Teachers encouraged to use program to detect cheating

Aidan Backus, Online Editor

According to Turnitin, this article has a 1% rate of plagiarism, and if you try to copy parts of it and use it in your own paper, your teacher will be the first to know.

Turnitin is an online service that checks students’ submissions against a database of papers, articles, and writings by previous users as well as those found on the rest of the Internet. If it finds evidence that the submission contains passages that are not original work, it highlights them, as well as notifying the student and teacher.

Many teachers consider this tool invaluable because while teachers are able to recognize a student’s “voice,” or style of writing, not all plagiarism is that blatant. While a three percent rate of plagiarism is usually not a cause for alarm, a 30 percent rate is a red flag that the student didn’t write the paper.

Historically, Bear Creek has used Turnitin to ensure the integrity of senior projects and English papers. Last semester, it appeared that the $5,000 per year service would be allowed to expire, and while cheaper options exist, Turnitin is the most effective and most user-friendly.

“I don’t think enough of the staff uses it,” English department head Twilla Cancilla said. “It needs to become part of the school culture [to justify the cost].”

However, at the request of the school’s English teachers, Principal Bill Atterberry renewed the service, provided that it would be used in two papers per semester in English classes and utilized in other disciplines.

While many non-English teachers have yet to require papers to be submitted to Turnitin, they are only too happy to jump on the bandwagon.

“All research papers should use Turnitin.com,” chemistry teacher Steve Meredith said. “It is the wave of the future, and I should join that wave.”

“Would I be interested in using Turnitin?

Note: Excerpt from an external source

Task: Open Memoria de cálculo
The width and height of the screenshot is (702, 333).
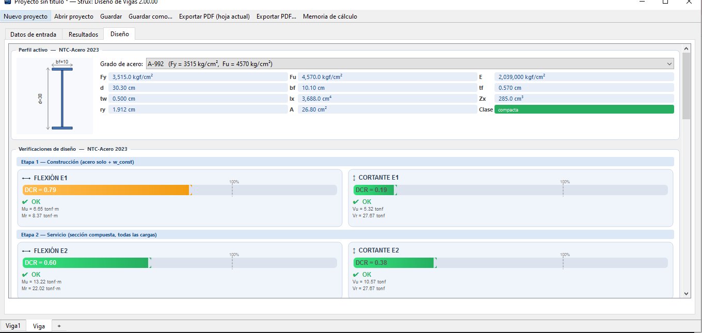Action: 330,17
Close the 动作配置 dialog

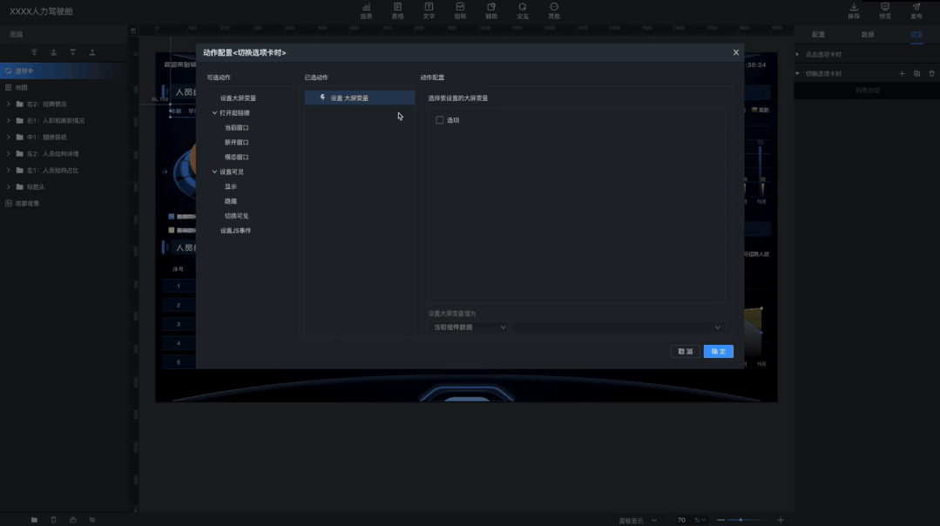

Absolutely,” European History teacher Jason Johnson said. “I would support whatever is good for students and staff,” Johnson currently does not use Turnitin.com but notes that about one in five papers he receives are cited incorrectly.

Simply making errors in MLA formatting is one thing, but breaches of academic integrity are a serious matter, preventing the cheating student from learning the material they are studying, and undermining the worth of grades of students who worked fairly. Just about everyone in the student body is guilty: Turnitin claims that while 96 percent of students cheat or subvert instruction, only 59 percent consider themselves cheaters, and only 25 percent consider themselves in the wrong.

“You think plagiarism is going to get you through college?” freshman Cat Anaya said. “You’re wrong!”

But Turnitin is all-seeing in the world of student papers, and once a user has submitted a paper, the site will know if they or another student attempts to “recycle” it later. Last fall, a student in a Delta College English class used a paper written and submitted by a former Bear Creek student for their AP English class.

Professor Sheli Ayers, the instructor for the course, was disappointed with her student, and said that while the vast majority of students are honest with their work, those who are not are a serious problem.

“The current prime ministers of Russia and Romania both plagiarized their doctoral theses,” Ayers said in an email. “Their fraudulent doctoral degrees helped them in their rise to power. Do we really want to live in that kind of society?”

Teachers also argue that Turnitin is valuable to instruction rather than simply a means to push troublemakers.

“What’s productive about Turnitin is that it allows students to see what they may have plagiarised by accident,” English teacher Laura Brooke said.

Plagiarism is indeed often accidental, the result of sloppy, late-night attempts at quoting (and subsequently failing to cite one’s sources).

Whether its benefits are accidental or intentional, the expanded use of Turnitin will stop more maliciously-minded students from outright undermining the educational system, and will prevent rushed students from citing their sources incorrectly.